** Opening Material supplied block **
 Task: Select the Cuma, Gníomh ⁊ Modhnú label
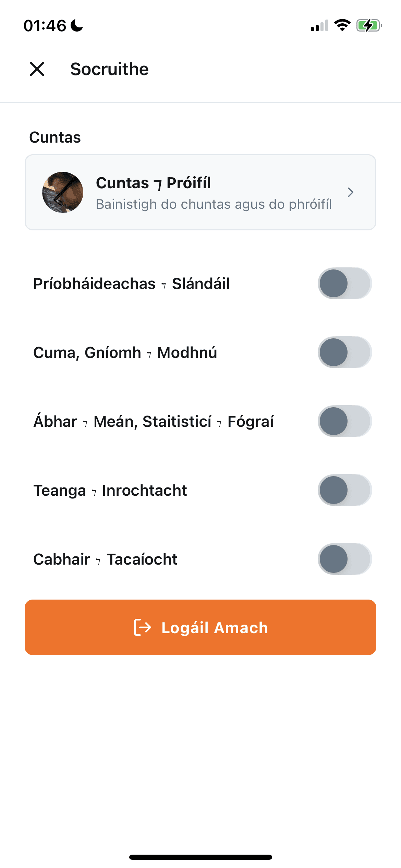[125, 353]
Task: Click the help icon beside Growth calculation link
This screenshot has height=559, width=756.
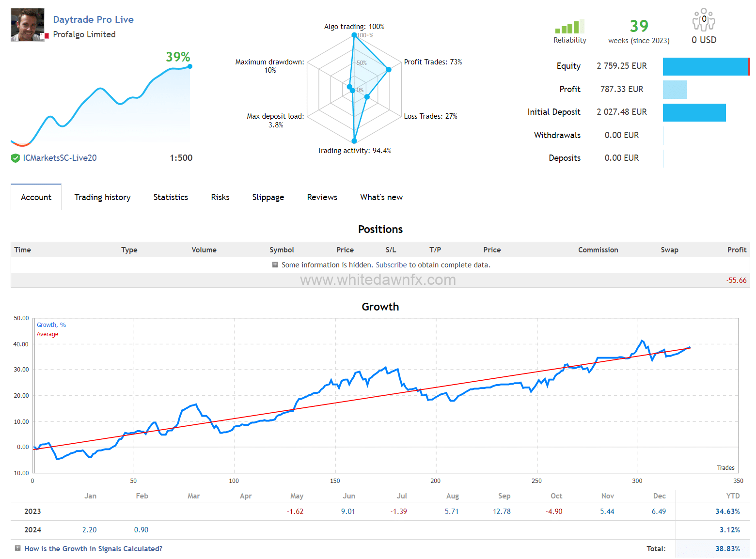Action: click(18, 548)
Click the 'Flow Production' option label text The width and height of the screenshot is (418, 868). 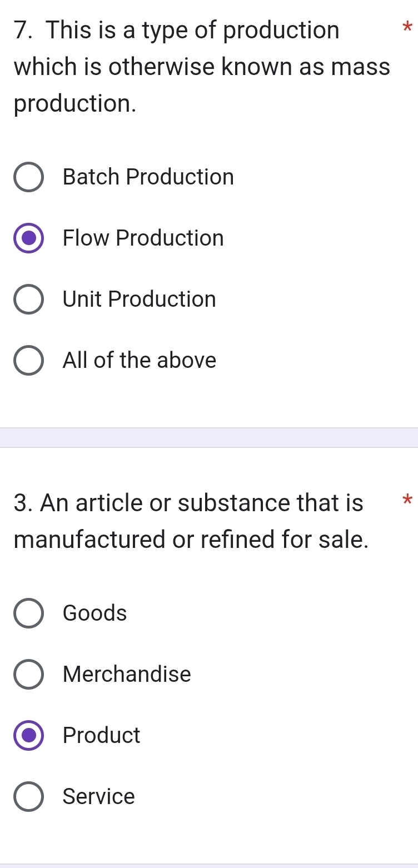click(143, 238)
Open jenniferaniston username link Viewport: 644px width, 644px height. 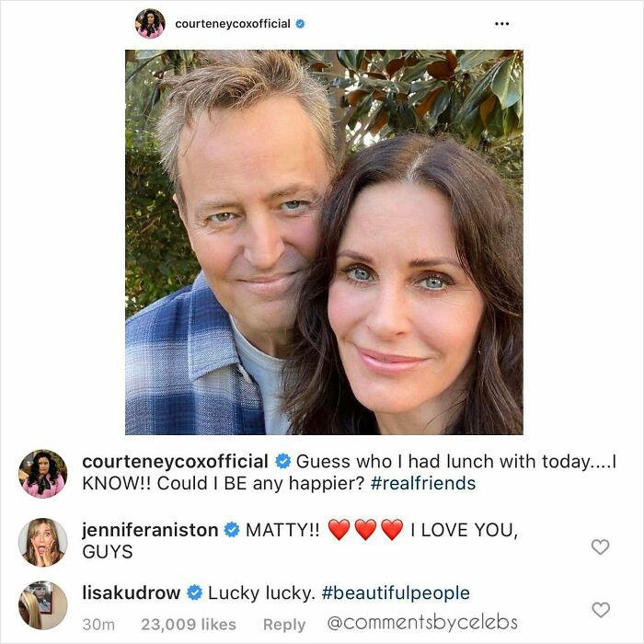tap(150, 529)
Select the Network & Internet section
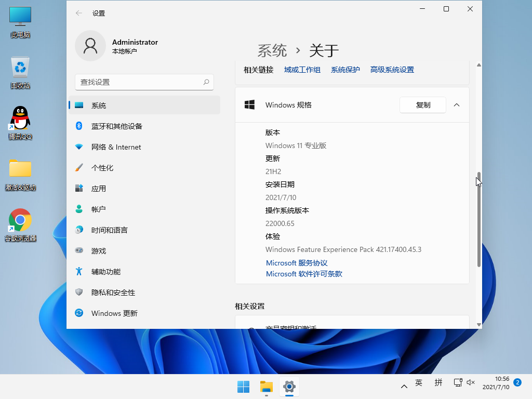Screen dimensions: 532x399 tap(116, 147)
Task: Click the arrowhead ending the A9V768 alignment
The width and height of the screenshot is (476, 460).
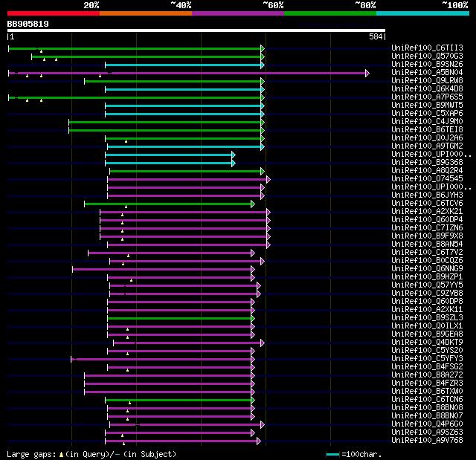Action: pos(258,441)
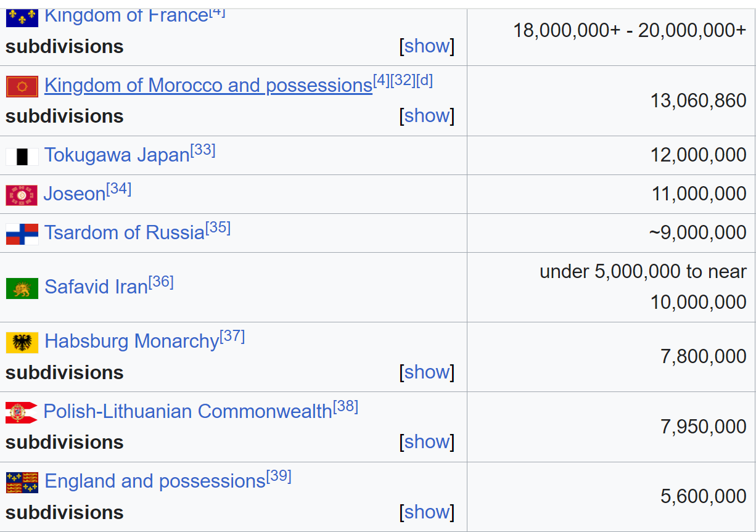Click the Polish-Lithuanian Commonwealth flag icon
Viewport: 756px width, 532px height.
tap(22, 412)
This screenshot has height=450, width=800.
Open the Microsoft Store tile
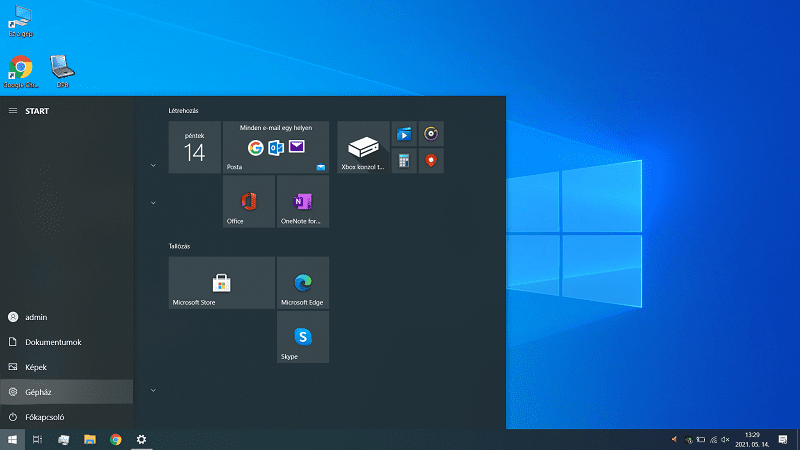[221, 283]
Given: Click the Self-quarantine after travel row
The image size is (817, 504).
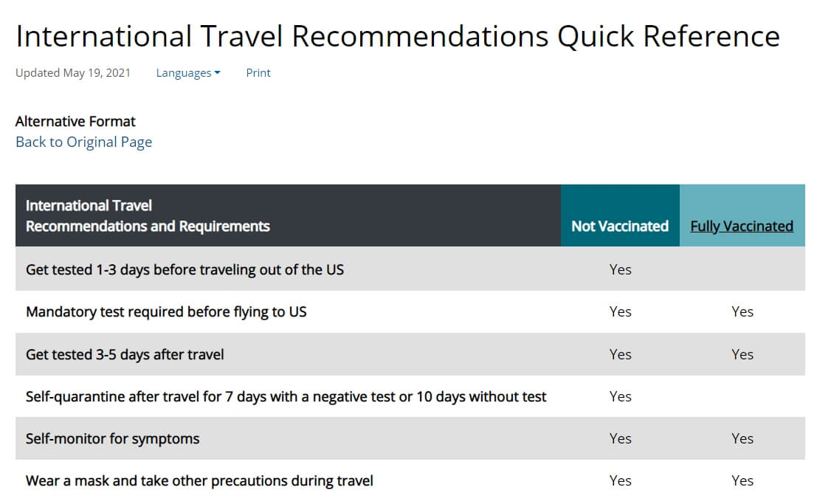Looking at the screenshot, I should point(410,397).
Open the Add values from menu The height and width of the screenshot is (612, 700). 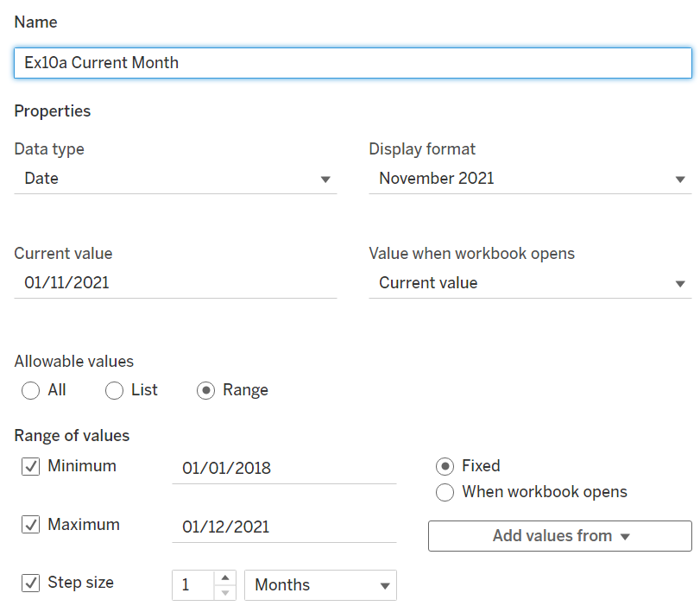pyautogui.click(x=559, y=536)
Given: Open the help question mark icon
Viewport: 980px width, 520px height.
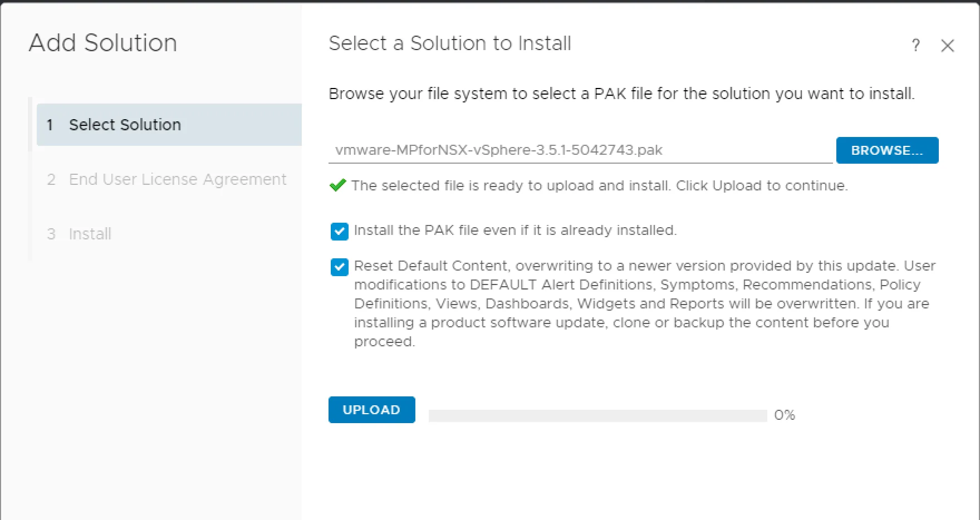Looking at the screenshot, I should click(915, 46).
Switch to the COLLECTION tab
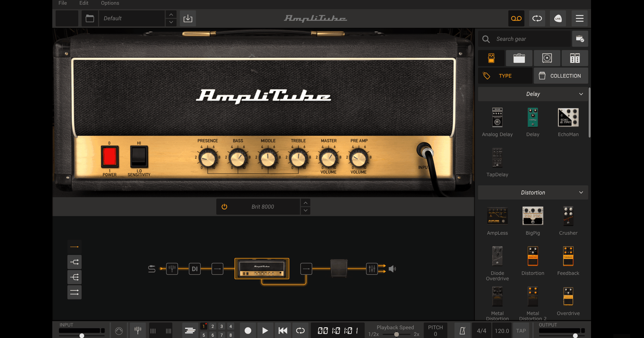 pyautogui.click(x=561, y=76)
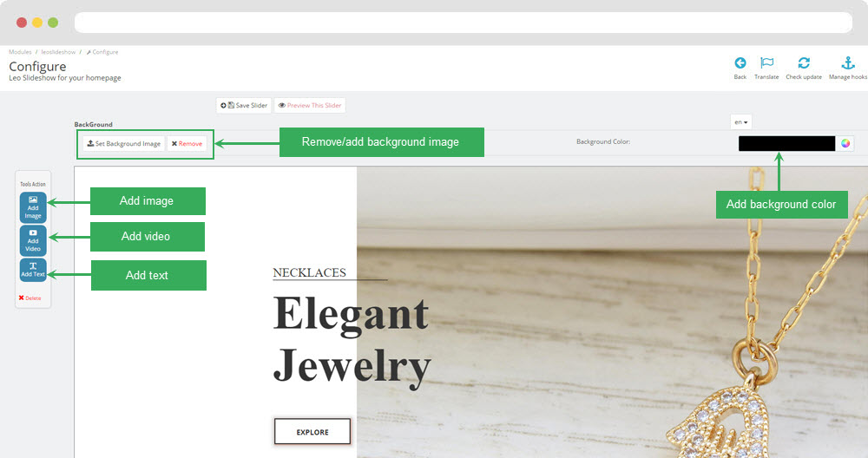The width and height of the screenshot is (868, 458).
Task: Open Manage hooks anchor icon
Action: (848, 63)
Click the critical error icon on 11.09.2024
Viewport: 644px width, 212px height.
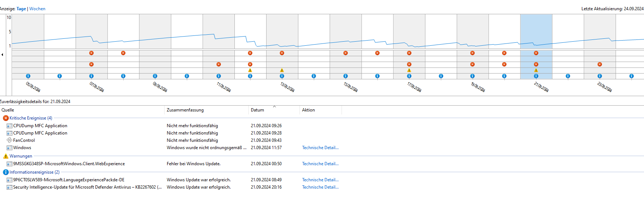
** Closing Material supplied block **
• [Problem requirements] Only the lines above that hold "help" are wanted. Show every one of them.

• [Answer to this exercise]
Task: Click the help icon beside Growth calculation link
Given: Open the help question mark icon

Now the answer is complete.